>> begin Data section

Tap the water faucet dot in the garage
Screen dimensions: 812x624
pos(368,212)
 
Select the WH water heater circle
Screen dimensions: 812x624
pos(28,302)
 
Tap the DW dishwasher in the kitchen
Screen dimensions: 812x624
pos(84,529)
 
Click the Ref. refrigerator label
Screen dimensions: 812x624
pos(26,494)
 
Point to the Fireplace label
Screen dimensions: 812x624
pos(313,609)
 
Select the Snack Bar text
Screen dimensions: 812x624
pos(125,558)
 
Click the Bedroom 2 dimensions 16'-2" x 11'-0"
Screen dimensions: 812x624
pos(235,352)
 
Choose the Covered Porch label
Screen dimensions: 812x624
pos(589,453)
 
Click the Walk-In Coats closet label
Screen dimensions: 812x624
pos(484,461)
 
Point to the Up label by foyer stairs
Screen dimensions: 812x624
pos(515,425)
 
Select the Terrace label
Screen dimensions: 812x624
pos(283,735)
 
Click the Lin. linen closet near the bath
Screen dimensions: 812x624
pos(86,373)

>> end Data section
>> begin Data section

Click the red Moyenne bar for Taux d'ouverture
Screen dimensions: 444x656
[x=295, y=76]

>> end Data section

# Your objective:
Reproduce the part of the items above that begins with the line containing "Point to the Fireplace label" and ends with the line containing "pos(484,461)", word for word. Include both of those lines and nothing else.

# Finished answer:
Point to the Fireplace label
Screen dimensions: 812x624
pos(313,609)
 
Select the Snack Bar text
Screen dimensions: 812x624
pos(125,558)
 
Click the Bedroom 2 dimensions 16'-2" x 11'-0"
Screen dimensions: 812x624
pos(235,352)
 
Choose the Covered Porch label
Screen dimensions: 812x624
pos(589,453)
 
Click the Walk-In Coats closet label
Screen dimensions: 812x624
pos(484,461)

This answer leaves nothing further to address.